══ Page text ══
“It all began when my parents got my brother and me a Steinway M when I was six years old. The hours I have spent—not just practicing it, but sleeping and dreaming under it as a child as an imaginary landscape in my secret music and dance improvisations—have gathered into the feeling of devotion I have for the Steinways I now play for audiences around the world. To play a Steinway is a magical return home to the very essence of why I became a musician in the first place, and why I never questioned that I would be anything else in this life.”
Jen Shyu
Jen Shyu is a groundbreaking, multilingual vocalist, composer, producer, multi-instrumentalist, dancer, 2019 United States Artists Fellow, 2016 Doris Duke Artist, and was voted 2017 Downbeat Critics Poll Rising Star Female Vocalist. Born in Peoria, Illinois, to Taiwanese and East Timorese immigrant parents, Shyu is widely regarded for her virtuosic singing and riveting stage presence, carving out her own beyond-category space in the art world. She has performed with or sung the music of such musical innovators as Nicole Mitchell, Anthony Braxton, Wadada Leo Smith, Steve Coleman, Vijay Iyer, Bobby Previte, Chris Potter, Michael Formanek and David Binney. Shyu has performed her own music on prestigious world stages such as Carnegie Hall, Lincoln Center, Brooklyn Academy of Music, the Metropolitan Museum of Art, Rubin Museum of Art, Ringling International Arts Festival, Asia Society, Roulette, Blue Note, Bimhuis, Salihara Theater, National Gugak Center, National Theater of Korea and at festivals worldwide.
A Stanford University graduate in opera with classical violin and ballet training, she has studied traditional music and dance in Cuba, Taiwan, Brazil, China, South Korea, East Timor and Indonesia, conducting extensive research which culminated in her 2014 stage production Solo Rites: Seven Breaths, directed by renowned Indonesian filmmaker Garin Nugroho. Shyu has won commissions and support from Doris Duke Performing Artist Awards, MAP Fund, US-Japan Creative Artists Fellowship from Japan-US Friendship Commission and National Endowment for the Arts, Jerome Foundation, Chamber Music America’s New Jazz Works, New Music USA, Jazz Gallery, and Roulette, as well as fellowships from the Fulbright Scholar Program, Civitella Ranieri Foundation, Asian Cultural Council, Hermitage Artist Retreat, Yaddo, MacDowell Colony, Korean Ministry of Foreign Affairs and Korean Ministry of Sports, Culture, and Tourism.
═══
══ Items ══
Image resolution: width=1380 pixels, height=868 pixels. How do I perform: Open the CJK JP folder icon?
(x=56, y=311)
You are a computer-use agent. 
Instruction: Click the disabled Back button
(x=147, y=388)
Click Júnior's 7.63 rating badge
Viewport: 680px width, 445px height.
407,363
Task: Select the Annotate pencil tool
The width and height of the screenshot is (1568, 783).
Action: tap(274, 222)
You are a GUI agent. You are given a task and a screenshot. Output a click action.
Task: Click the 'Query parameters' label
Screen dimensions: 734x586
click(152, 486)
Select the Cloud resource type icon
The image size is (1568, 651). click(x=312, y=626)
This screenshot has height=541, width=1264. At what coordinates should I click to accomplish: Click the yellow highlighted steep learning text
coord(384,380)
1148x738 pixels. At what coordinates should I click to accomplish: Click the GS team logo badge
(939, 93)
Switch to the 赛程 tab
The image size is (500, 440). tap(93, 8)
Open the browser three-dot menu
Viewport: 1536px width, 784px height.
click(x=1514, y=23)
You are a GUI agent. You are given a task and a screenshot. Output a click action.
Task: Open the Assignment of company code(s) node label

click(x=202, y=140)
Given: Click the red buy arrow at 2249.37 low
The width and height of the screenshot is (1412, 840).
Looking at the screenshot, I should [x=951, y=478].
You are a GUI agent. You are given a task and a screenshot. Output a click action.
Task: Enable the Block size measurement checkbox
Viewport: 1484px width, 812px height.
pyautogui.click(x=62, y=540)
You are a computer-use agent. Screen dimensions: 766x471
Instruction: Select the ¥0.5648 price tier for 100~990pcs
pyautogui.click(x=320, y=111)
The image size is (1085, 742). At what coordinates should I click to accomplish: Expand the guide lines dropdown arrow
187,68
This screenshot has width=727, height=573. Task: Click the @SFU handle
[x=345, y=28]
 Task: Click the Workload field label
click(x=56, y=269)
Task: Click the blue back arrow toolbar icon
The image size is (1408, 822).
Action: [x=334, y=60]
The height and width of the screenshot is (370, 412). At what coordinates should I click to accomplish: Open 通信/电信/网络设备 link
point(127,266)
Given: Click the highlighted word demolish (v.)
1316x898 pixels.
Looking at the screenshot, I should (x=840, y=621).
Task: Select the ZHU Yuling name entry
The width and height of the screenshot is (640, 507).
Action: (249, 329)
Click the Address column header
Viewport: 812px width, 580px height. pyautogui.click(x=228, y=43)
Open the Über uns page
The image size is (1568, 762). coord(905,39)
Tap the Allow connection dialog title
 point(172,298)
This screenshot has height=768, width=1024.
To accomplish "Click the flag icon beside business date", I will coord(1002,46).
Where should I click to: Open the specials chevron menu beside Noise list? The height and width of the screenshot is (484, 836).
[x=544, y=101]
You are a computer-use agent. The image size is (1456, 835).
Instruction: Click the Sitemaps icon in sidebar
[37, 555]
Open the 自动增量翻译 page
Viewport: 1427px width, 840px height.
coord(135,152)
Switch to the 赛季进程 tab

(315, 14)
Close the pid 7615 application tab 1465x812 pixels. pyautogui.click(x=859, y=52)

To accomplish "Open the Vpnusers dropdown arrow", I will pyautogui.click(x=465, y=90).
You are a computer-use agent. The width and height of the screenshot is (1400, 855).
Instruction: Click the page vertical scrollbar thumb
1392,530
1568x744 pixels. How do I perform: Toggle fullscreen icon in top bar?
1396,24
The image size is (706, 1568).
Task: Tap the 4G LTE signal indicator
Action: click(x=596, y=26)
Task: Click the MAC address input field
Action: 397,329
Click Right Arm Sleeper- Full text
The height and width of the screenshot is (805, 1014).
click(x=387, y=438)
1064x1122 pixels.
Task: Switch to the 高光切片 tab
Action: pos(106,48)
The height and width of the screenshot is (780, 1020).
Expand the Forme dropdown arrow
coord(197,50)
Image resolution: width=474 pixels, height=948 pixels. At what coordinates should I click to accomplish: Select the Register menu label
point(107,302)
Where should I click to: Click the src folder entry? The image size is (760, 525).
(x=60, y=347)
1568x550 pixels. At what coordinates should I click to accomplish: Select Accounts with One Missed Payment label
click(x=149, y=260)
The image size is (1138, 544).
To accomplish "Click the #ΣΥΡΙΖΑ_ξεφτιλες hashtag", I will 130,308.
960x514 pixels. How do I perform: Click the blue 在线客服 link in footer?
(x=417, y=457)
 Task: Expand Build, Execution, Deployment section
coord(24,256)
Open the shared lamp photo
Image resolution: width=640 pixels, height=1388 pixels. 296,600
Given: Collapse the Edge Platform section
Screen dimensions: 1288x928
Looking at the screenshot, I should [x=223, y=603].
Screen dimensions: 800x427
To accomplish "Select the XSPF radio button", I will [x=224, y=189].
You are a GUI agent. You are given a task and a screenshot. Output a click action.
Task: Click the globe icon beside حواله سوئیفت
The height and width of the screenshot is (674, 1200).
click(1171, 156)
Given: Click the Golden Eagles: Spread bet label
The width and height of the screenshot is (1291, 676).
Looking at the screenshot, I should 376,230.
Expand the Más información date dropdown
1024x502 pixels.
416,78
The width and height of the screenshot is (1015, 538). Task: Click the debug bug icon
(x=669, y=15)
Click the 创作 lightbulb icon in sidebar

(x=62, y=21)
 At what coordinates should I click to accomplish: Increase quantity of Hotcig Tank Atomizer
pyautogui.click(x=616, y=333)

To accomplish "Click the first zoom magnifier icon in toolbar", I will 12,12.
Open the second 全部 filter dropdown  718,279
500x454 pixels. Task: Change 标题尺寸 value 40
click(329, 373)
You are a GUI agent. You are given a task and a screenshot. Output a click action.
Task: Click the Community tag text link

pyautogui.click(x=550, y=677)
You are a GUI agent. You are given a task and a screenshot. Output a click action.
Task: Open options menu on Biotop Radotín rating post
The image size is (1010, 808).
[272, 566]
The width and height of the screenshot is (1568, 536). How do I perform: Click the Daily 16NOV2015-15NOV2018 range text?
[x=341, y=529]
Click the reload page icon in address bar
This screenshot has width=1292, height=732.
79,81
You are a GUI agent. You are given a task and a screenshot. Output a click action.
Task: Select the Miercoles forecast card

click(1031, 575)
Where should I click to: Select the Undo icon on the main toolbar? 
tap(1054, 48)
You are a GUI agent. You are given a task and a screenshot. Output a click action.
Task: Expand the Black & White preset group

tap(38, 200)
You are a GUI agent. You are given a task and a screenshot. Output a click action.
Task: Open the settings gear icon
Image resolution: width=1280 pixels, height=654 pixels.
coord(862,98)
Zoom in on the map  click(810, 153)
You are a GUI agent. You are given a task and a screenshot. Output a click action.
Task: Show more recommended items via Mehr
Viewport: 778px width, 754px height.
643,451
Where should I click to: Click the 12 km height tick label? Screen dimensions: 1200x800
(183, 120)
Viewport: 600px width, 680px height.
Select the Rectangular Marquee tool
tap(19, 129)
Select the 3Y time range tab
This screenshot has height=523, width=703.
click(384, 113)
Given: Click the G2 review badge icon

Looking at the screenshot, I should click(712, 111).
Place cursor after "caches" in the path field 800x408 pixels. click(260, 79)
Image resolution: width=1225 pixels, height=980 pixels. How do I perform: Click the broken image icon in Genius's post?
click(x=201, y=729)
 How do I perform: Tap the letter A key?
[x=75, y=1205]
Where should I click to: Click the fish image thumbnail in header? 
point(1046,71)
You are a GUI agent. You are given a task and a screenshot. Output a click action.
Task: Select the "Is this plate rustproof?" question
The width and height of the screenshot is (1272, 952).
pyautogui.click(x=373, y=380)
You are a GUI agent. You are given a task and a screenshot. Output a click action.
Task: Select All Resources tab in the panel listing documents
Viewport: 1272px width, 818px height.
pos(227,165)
═══
Required actions =>
1. According to the Jen Shyu biography, what produced the devotion she feels for the Steinways she plays? Explain in one to three sentences.
2. List every country the Jen Shyu biography names as a place where she studied traditional music and dance.
3. Write the next part of the Jen Shyu biography, picking up after its final sentence.
The records have no connection to the Jen Shyu biography.

Task answers =>
1. That devotion grew out of the hours she spent with the Steinway M her parents got her and her brother when she was six. She not only practiced on it but also slept and dreamed under it, treating it as an imaginary landscape for her secret music and dance improvisations.

2. Cuba, Taiwan, Brazil, China, South Korea, East Timor, Indonesia

3.
Shyu has produced seven albums as a leader, including the first female-led and vocalist-led album Pi Recordings has released, Synastry (Pi 2011), with co-bandleader and bassist Mark Dresser. Her critically acclaimed Sounds and Cries of the World (Pi 2015) landed on many best-of-2015 lists, including those of The New York Times, The Nation, and NPR. Her latest album Song of Silver Geese (Pi 2017) is receiving rave reviews and was also included on The New York Times’ Best Albums of 2017.
Even with the acclaim she has received for her recordings, Shyu is just as renowned for her dynamic performances. Ben Ratliff wrote in The New York Times that her concerts are "the most arresting performances I’ve seen over the past five years. It’s not just the meticulous preparation of the work and the range of its reference, but its flexibility: She seems open, instinctual, almost fearless." Her duo performance with Tyshawn Sorey was among The New York Times’ Best Live Jazz Performances of 2017. Larry Blumenfeld wrote in the Wall Street Journal that “her voice, a wonder of technical control and unrestrained emotion, tells a story dotted with well-researched facts and wild poetic allusions. She claims both as her truths.”
Currently based in New York City, Shyu is on the Artistic Advisory Council of Roulette Intermedium and is a member of the We Have Voice Collective, which released its Code of Conduct for the Performing Arts on May 1, 2018. She premiered her latest solo work Nine Doors at National Sawdust June 29, 2017, kicking off a 50-state U.S. tour of “Songs of Our World Now / Songs Everyone Writes Now (SOWN/SEWN),” planting seeds of creativity and threading communities together through art and cultural exchange.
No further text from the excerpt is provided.